En el marco de las actividades por el Mes de la Mujer, la Dirección del Trabajo (DT) emitió una serie de precisiones respecto a las obligaciones que deben cumplir los empleadores para prevenir, denunciar e investigar la violencia y el acoso en el trabajo. A través de un dictamen matriz sobre la Ley Nº 21.643, el organismo busca garantizar que el derecho a desempeñarse en entornos seguros sea una realidad efectiva, especialmente para las trabajadoras del país.
El pronunciamiento de la DT, destacado como un avance clave en este mes de conmemoración, establece protocolos obligatorios de prevención, así como procedimientos claros de investigación y sanción.
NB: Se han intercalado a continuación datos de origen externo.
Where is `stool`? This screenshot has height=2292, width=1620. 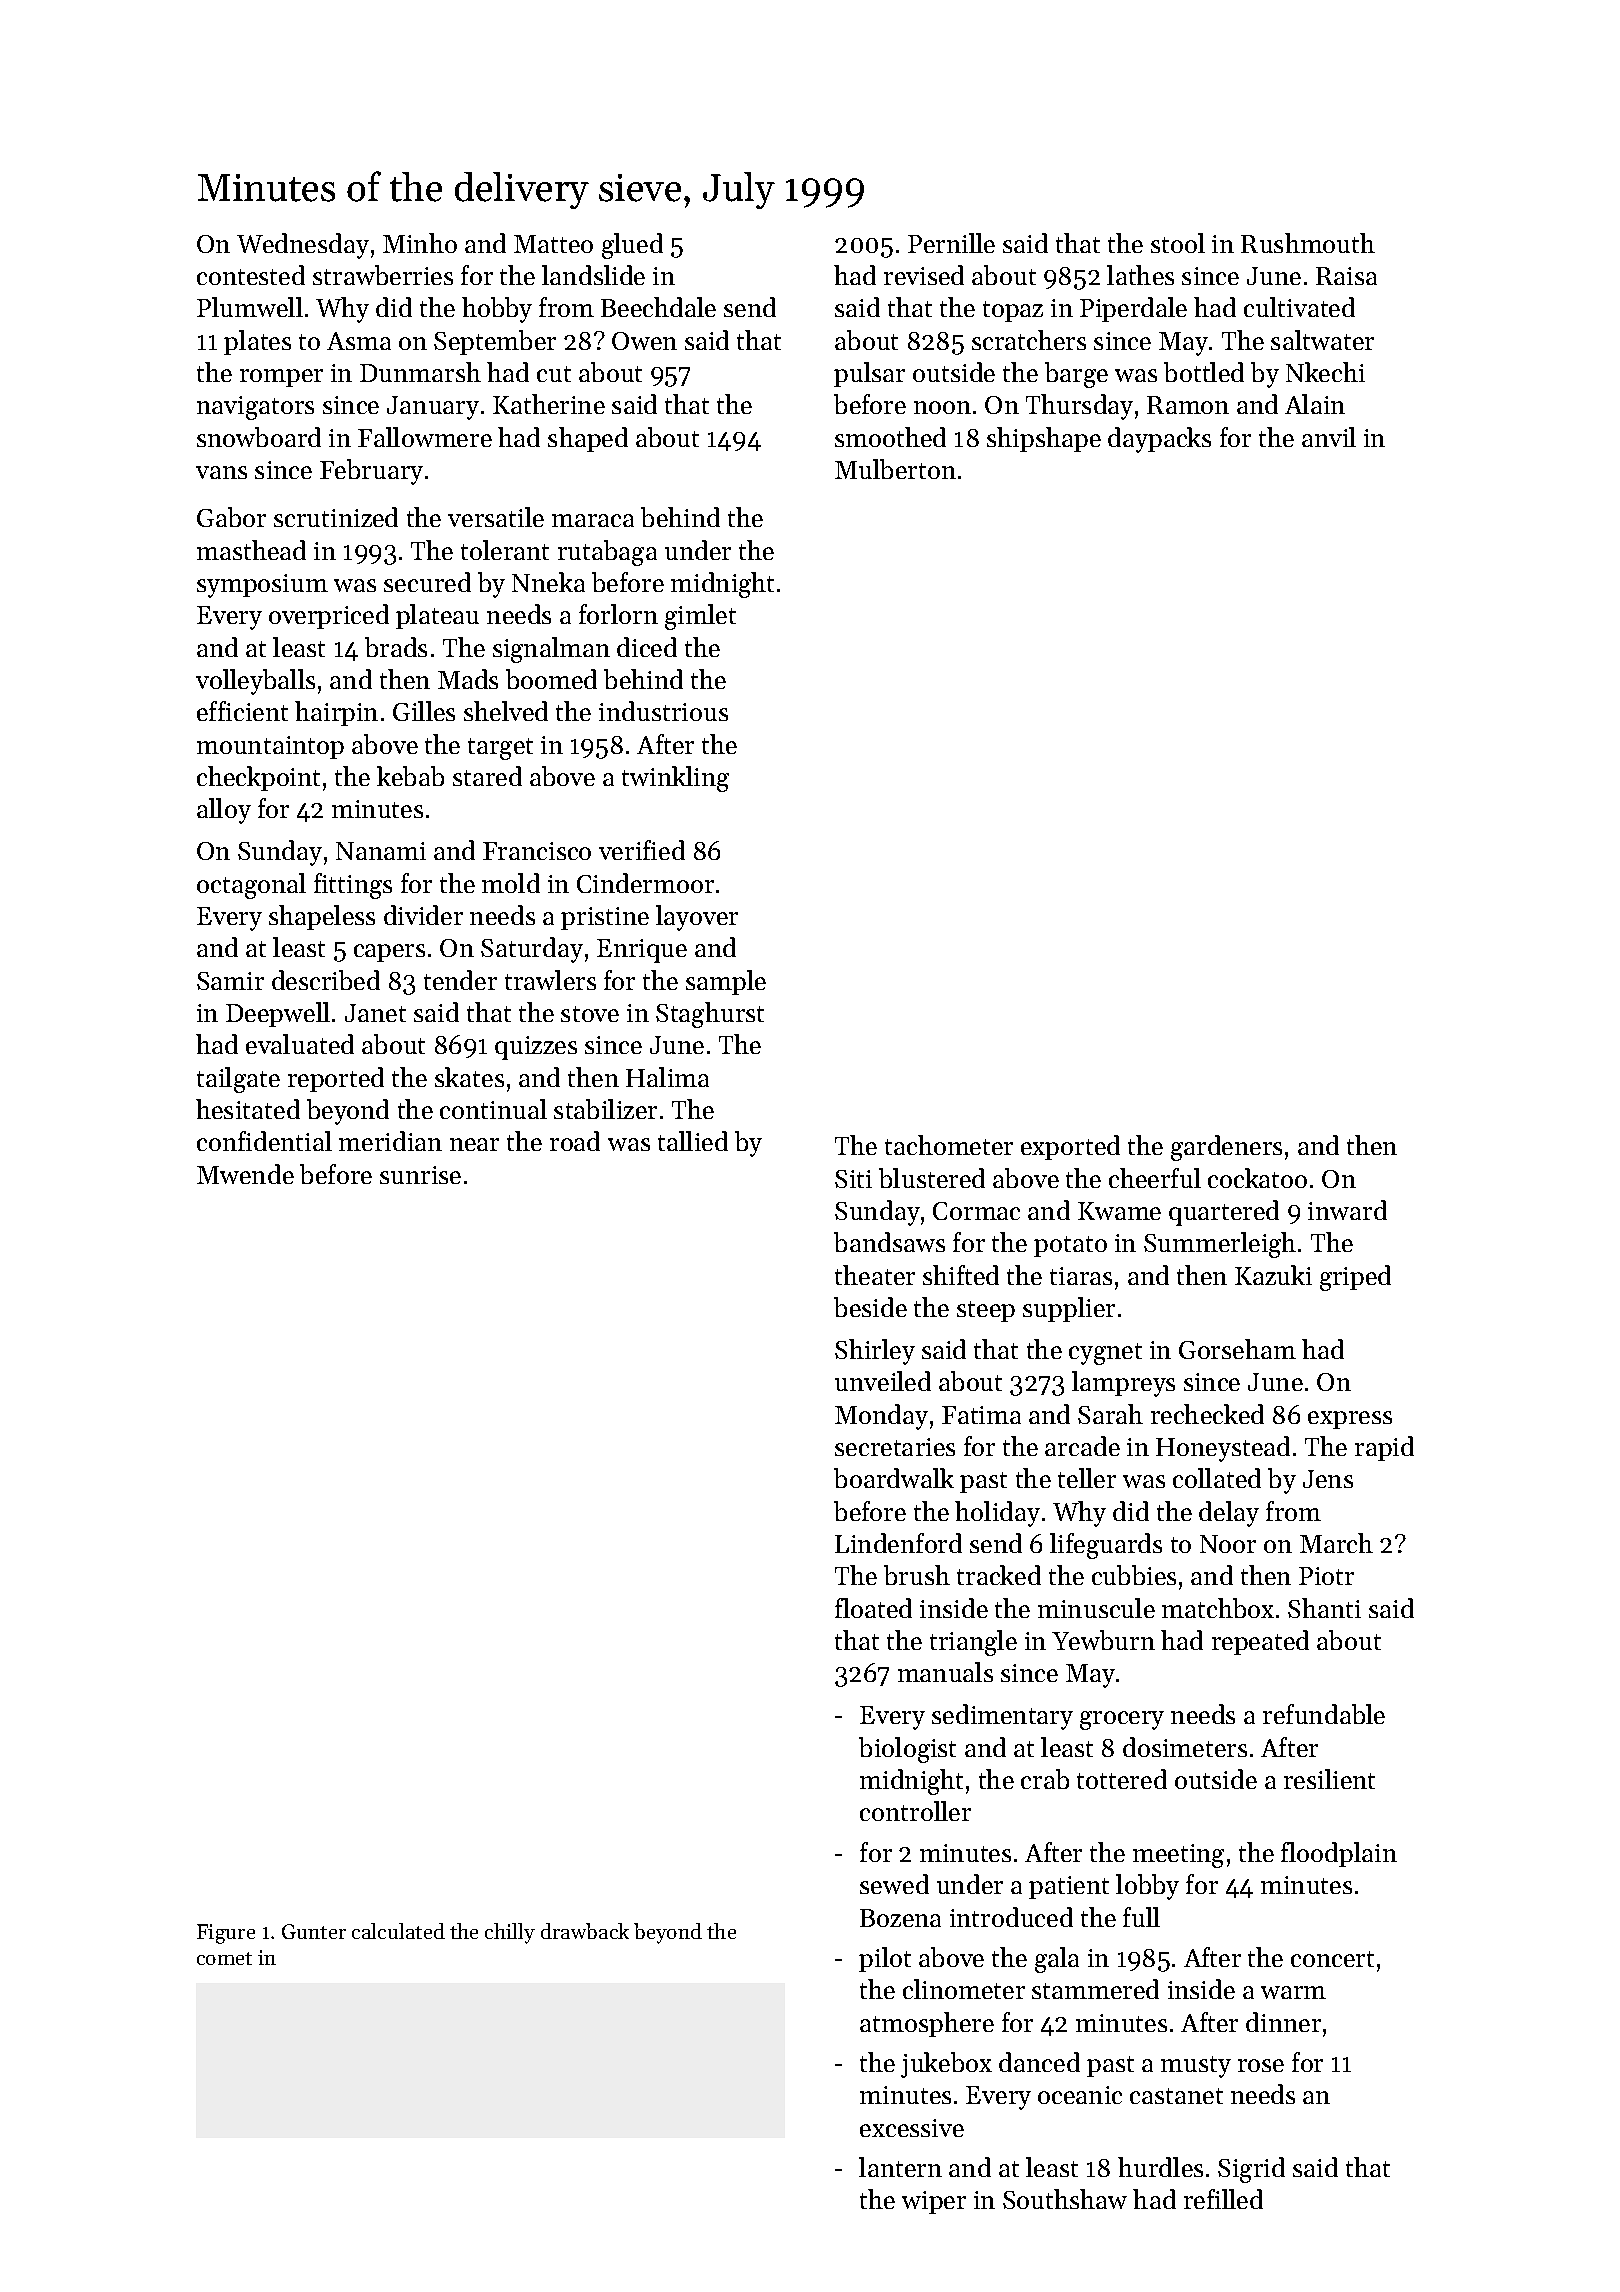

Entre los criterios fijados destaca el deber de los empleadores de contar con medios idóneos para la recepción de denuncias, reforzando la obligación de habilitar canales formales y de informar debidamente a todo el personal sobre su funcionamiento.
La normativa también aborda la obligatoriedad de la denuncia en casos específicos de violencia y acoso, precisando que, bajo ciertas circunstancias, denunciar estos hechos no es opcional para las jefaturas. Asimismo, se han fijado plazos estrictos para los procesos, estableciendo la imposibilidad de suspender las investigaciones de manera arbitraria para asegurar que las víctimas reciban respuestas oportunas y continuas.
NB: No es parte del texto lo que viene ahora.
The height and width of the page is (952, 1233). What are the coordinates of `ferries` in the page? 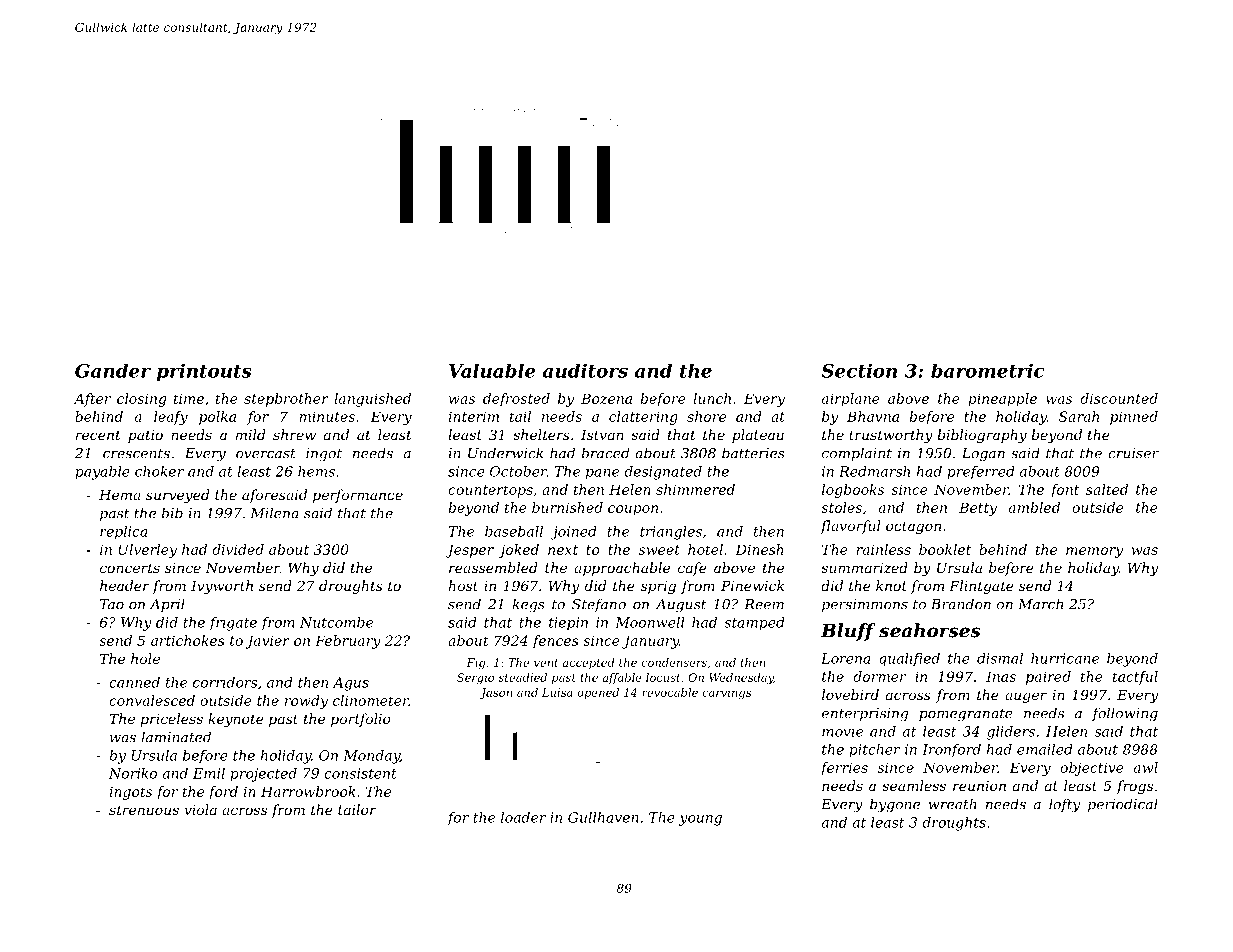 It's located at (844, 769).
Respecto al alcance de la ley, la autoridad laboral aclaró que estas disposiciones se aplican también en contextos específicos como las corporaciones municipales. De igual forma, el dictamen entrega directrices sobre cómo deben llevarse a cabo las investigaciones cuando se trata de trabajadoras bajo el régimen de subcontratación, asegurando que la protección de los derechos laborales se extienda a toda la cadena productiva.
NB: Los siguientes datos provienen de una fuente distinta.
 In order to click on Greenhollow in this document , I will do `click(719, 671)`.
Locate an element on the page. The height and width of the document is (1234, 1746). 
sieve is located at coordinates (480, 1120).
Estas aclaraciones sobre el procedimiento de investigación y sanción son consideradas fundamentales para la correcta aplicación de la Ley Karin en el actual contexto social. El objetivo central es proporcionar a las organizaciones criterios técnicos que eviten la improvisación y garanticen que quienes denuncian cuenten con el respaldo institucional necesario al momento de enfrentar situaciones de maltrato o acoso laboral y sexual.
Finalmente, la Dirección del Trabajo reiteró que la Ley Karin refuerza el derecho fundamental a trabajar en entornos dignos y protegidos. Con estas nuevas precisiones emitidas durante el Mes de la Mujer, se espera que tanto el sector público como el privado ajusten sus reglamentos internos, consolidando una cultura de respeto que elimine definitivamente la violencia de los espacios de trabajo en Chile.